Markus Nißl
Markus Nißl

Reputation: 13

Binding to property in code behind through window name

I would like to bind a textbox to a property of the window that is defined in the code behind file.

The binding succeeds when referencing the window when setting a RelativeSource using "FindAncestor" to find the window.

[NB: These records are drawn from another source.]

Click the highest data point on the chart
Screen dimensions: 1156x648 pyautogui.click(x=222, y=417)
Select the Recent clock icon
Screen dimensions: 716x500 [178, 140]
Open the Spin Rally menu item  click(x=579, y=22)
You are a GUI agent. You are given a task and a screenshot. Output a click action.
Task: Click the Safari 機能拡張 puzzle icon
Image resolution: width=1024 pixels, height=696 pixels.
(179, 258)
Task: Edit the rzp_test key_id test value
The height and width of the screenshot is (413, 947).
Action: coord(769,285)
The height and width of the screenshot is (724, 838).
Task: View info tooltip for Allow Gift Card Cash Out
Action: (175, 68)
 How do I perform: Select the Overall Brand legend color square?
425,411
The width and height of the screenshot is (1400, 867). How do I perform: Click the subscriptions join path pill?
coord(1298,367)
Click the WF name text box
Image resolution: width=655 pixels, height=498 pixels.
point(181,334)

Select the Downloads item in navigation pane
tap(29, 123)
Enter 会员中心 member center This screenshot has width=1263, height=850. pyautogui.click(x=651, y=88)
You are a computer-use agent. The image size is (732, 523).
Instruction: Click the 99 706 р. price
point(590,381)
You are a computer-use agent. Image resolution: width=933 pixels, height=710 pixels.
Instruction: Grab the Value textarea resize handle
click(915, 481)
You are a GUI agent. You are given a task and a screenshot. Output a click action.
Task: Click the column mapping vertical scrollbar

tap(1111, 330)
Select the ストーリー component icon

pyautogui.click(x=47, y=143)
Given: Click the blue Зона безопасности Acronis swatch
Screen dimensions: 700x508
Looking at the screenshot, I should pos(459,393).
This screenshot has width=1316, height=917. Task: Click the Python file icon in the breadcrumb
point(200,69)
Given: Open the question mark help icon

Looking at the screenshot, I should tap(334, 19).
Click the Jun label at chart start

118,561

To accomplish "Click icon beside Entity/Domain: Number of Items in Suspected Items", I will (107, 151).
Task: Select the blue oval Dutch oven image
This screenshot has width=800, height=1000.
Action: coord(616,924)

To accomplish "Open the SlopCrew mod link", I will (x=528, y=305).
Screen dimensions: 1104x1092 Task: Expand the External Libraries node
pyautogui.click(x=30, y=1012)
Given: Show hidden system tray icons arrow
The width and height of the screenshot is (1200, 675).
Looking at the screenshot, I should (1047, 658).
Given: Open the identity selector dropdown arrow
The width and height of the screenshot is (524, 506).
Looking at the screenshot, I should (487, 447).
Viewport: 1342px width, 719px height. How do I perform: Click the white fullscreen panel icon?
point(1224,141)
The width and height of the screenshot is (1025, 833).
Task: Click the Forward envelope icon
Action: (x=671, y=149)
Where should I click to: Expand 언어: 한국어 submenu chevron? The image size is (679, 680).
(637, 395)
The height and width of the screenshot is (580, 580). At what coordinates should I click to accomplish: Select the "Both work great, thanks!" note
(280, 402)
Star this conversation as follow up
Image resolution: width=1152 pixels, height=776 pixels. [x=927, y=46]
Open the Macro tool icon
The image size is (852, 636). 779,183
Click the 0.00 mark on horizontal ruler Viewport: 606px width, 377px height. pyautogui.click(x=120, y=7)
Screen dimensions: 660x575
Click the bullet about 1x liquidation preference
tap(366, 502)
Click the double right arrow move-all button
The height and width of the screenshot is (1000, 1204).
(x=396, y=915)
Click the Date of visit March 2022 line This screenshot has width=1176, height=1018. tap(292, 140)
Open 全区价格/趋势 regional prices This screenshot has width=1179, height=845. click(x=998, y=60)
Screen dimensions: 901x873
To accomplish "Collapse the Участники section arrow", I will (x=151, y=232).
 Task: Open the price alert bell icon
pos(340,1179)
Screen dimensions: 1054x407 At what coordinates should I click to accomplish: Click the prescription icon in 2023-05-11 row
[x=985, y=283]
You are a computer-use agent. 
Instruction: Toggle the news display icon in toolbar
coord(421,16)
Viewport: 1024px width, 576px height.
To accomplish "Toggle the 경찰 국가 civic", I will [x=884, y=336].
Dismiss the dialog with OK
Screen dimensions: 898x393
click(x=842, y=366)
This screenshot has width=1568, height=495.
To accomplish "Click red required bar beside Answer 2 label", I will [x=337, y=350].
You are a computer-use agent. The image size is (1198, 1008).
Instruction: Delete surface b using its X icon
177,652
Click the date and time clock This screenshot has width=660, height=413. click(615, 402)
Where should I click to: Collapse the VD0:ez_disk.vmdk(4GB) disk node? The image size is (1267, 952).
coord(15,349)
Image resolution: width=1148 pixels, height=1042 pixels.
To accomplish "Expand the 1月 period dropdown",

Why does it not work to reference the window by its name, just like I can bind the window's "Title" property?

XAML:

<Window x:Class="WpfApplication123.MainWindow"
        x:Name="MyWindow"
        xmlns="http://schemas.microsoft.com/winfx/2006/xaml/presentation"
        xmlns:x="http://schemas.microsoft.com/winfx/2006/xaml"
        Title="WPF Binding Example" Height="180" Width="237">
<Grid>
    <TextBox Height="23" HorizontalAlignment="Left" Margin="24,24,0,0" Name="textBox1" VerticalAlignment="Top" Width="136"
             Text="{Binding ElementName=MyWindow, Path=Title}"/>
    <TextBox Height="23" HorizontalAlignment="Left" Margin="24,53,0,0" Name="textBox2" VerticalAlignment="Top" Width="136"
             Text="{Binding RelativeSource={RelativeSource FindAncestor, AncestorType={x:Type Window}}, Path=XYZ}"/>
    <TextBox Height="23" HorizontalAlignment="Left" Margin="24,82,0,0" Name="textBox3" VerticalAlignment="Top" Width="136"
             Text="{Binding ElementName=MyWindow, Path=XYZ}" />
  </Grid>
</Window>

Code behind:

namespace WpfApplication123
{
  public partial class MainWindow : Window
  {
    public MainWindow()
    {
      InitializeComponent();
      XYZ = "XYZ!";
    }

    public string XYZ { get; set; }
  }
}

Upvotes: 1

Views: 1109

Answers (2)

paparazzo
paparazzo

Reputation: 45096

You can just set this.DataContext = this and then bind to path.

You need

XYZ = "XYZ";  

before the InitializeComponent

when the textbox is initialized XYZ is null

Upvotes: 1

dowhilefor
dowhilefor

Reputation: 11051

I never used a normal property, but my guess is you need to implement the INotifyPropertyChanged interface, and raise the property changed event in the setter of XYZ. The imho better approach is to use a dependency property directly.

Just make XYZ a dependency property and it should work.